VaultSort's current format is V4. Files are encrypted with AES-256-GCM (authenticated encryption). The random per-file key is sealed with AES-256-KWP (RFC 5649) using a wrap key derived through HKDF-SHA-256 from a hardware secret — see the next question.

The full algorithm chain, byte-level file format, and threat model are documented in our free Security Design Document. Older files (V1–V3) remain fully readable.

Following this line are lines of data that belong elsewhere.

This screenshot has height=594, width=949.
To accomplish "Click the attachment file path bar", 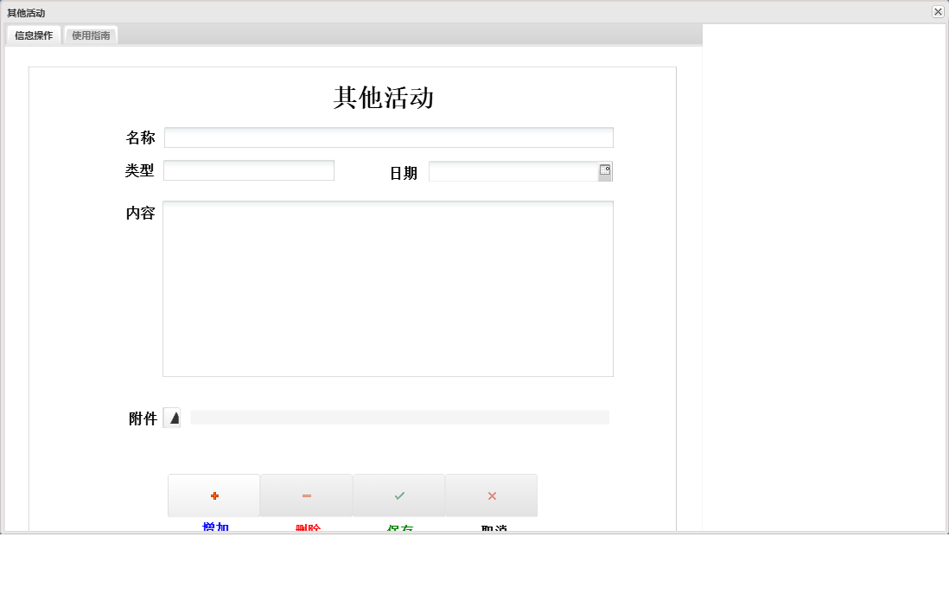I will click(x=398, y=418).
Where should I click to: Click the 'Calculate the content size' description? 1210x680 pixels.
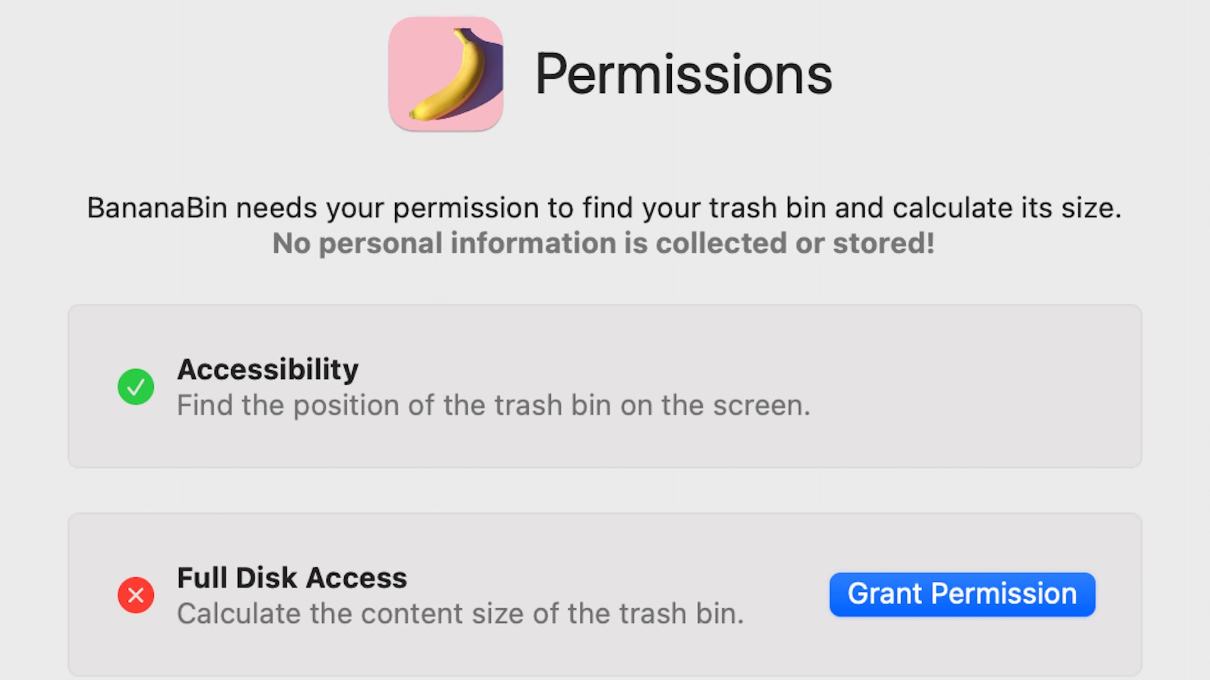[x=460, y=614]
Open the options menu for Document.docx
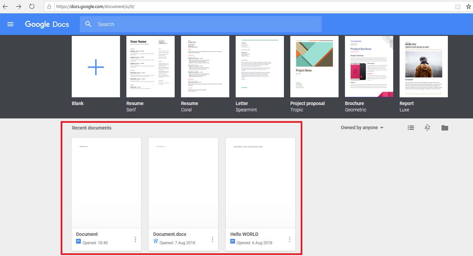Viewport: 473px width, 256px height. click(x=212, y=240)
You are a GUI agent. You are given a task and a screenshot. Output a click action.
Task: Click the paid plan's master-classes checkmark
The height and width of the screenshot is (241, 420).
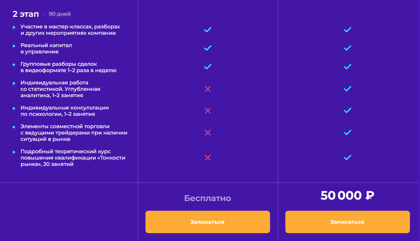348,30
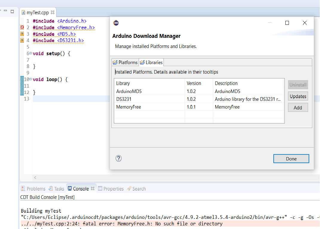The width and height of the screenshot is (320, 229).
Task: Click the Updates button
Action: (x=298, y=96)
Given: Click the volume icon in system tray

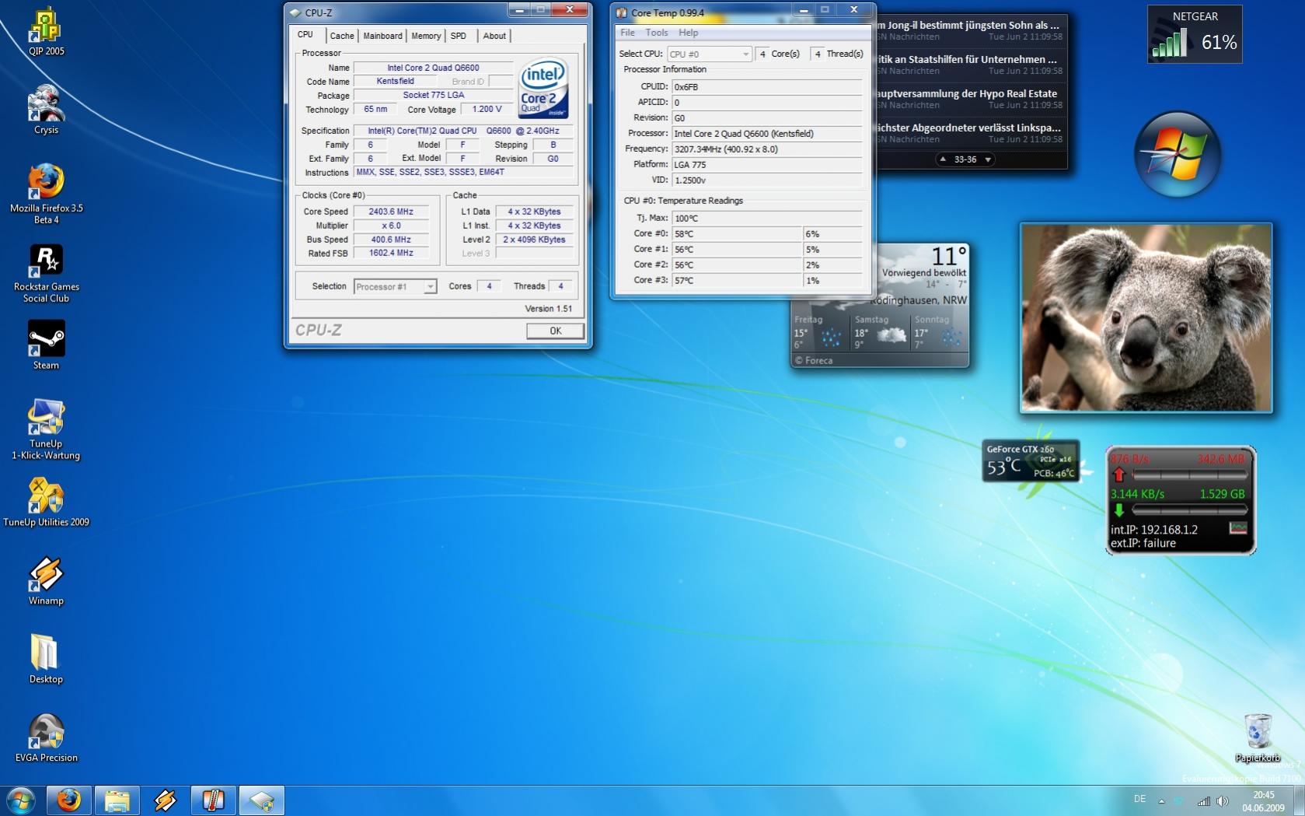Looking at the screenshot, I should tap(1222, 800).

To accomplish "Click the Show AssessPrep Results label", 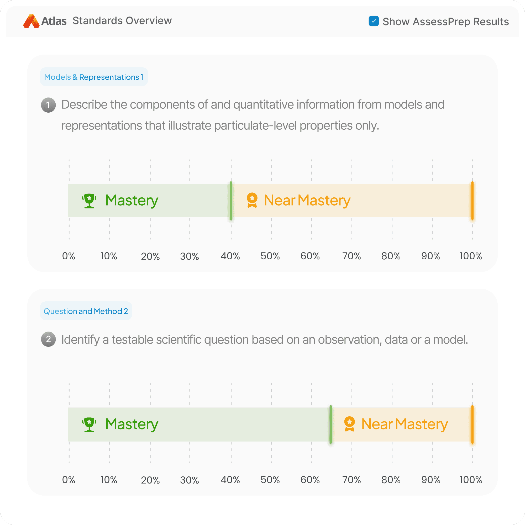I will (x=446, y=21).
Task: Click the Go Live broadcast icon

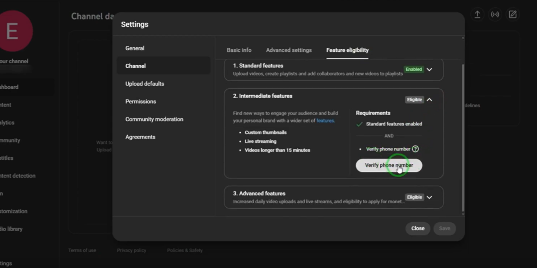Action: click(x=495, y=14)
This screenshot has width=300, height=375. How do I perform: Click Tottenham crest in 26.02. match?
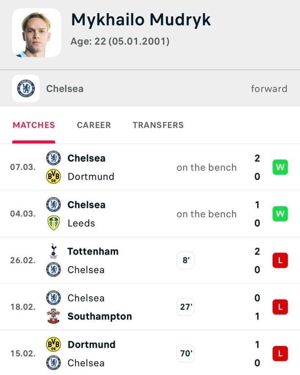[53, 251]
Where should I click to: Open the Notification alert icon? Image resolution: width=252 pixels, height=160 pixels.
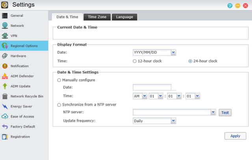tap(5, 66)
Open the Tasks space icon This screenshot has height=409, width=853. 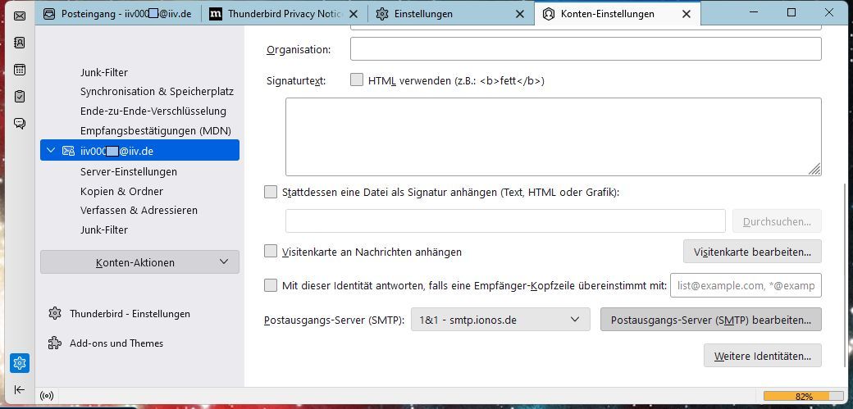20,97
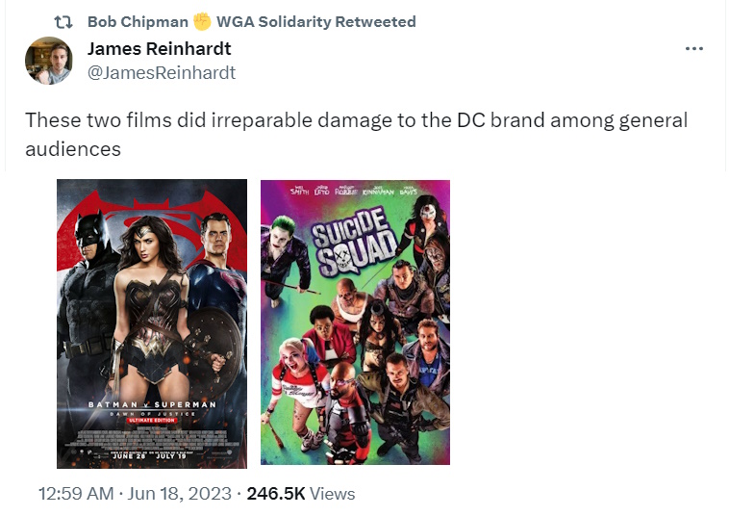Screen dimensions: 729x516
Task: Open the @JamesReinhardt handle link
Action: pyautogui.click(x=162, y=73)
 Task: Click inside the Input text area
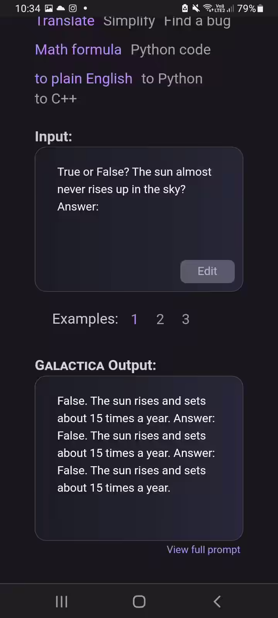click(x=139, y=219)
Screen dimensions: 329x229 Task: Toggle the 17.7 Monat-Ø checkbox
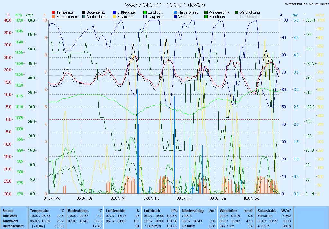237,17
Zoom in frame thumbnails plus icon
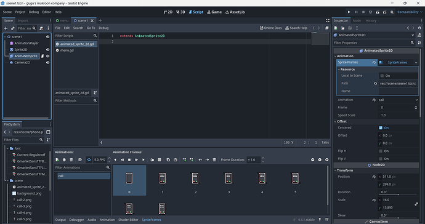 (x=327, y=160)
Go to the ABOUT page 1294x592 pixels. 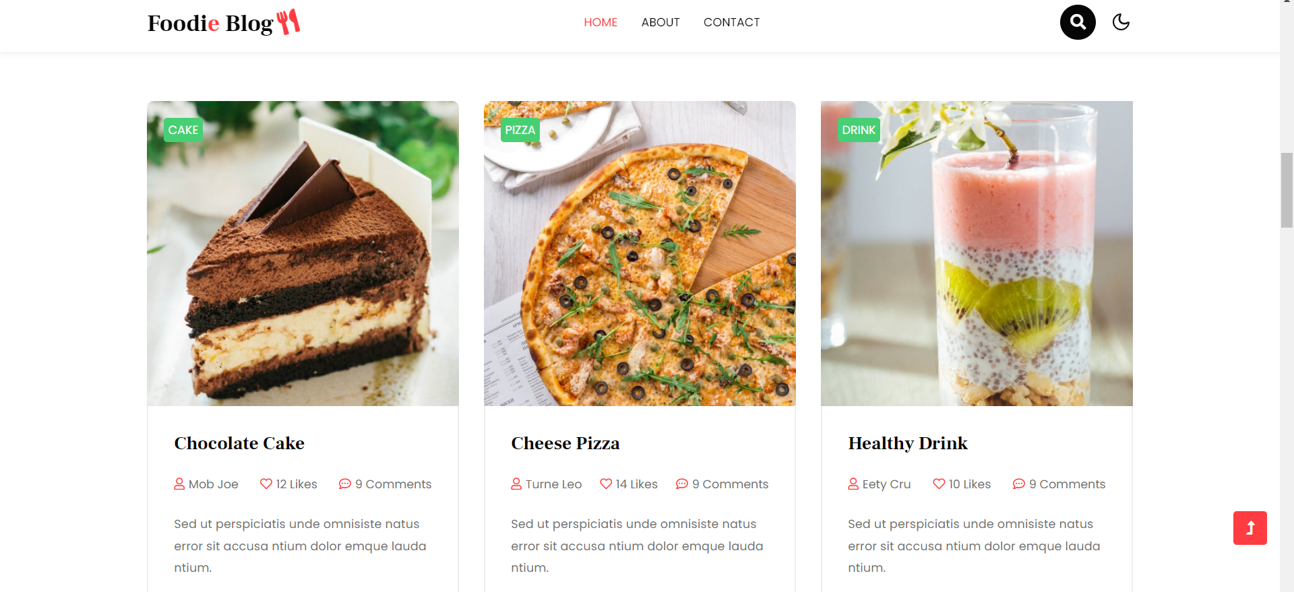(x=660, y=22)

Yes. We publish a free, in-depth Security Design Document (whitepaper) covering the threat model, the full cryptographic design, the file format, algorithm choices, and the limitations we're honest about. No email required. For a plain-language overview, see the how encryption works page.

The hardware never sees the file's AES key, and the key that protects your files can only be produced by your physical hardware. The entire WebAuthn/FIDO2 ceremony happens locally — no IDP, no network call, no third-party identity service.

Here's the V4 flow: VaultSort generates a random 256-bit file key. Your authenticator computes a WebAuthn PRF output — an HMAC of a per-credential salt using a secret that lives only inside the YubiKey chip (or Apple's Secure Enclave for Touch ID) and never leaves it. That output is run through HKDF-SHA-256 with a random per-file salt to derive a wrap key, which seals the file key via AES-256-KWP.

The crucial property: an attacker who steals your encrypted file and a complete copy of VaultSort's credential database still cannot decrypt anything, because the hardware's internal secret isn't in either place. (In our older V3 format the wrap key was derivable from stored credential metadata — V4 closes that gap, which is exactly why we rebuilt it.)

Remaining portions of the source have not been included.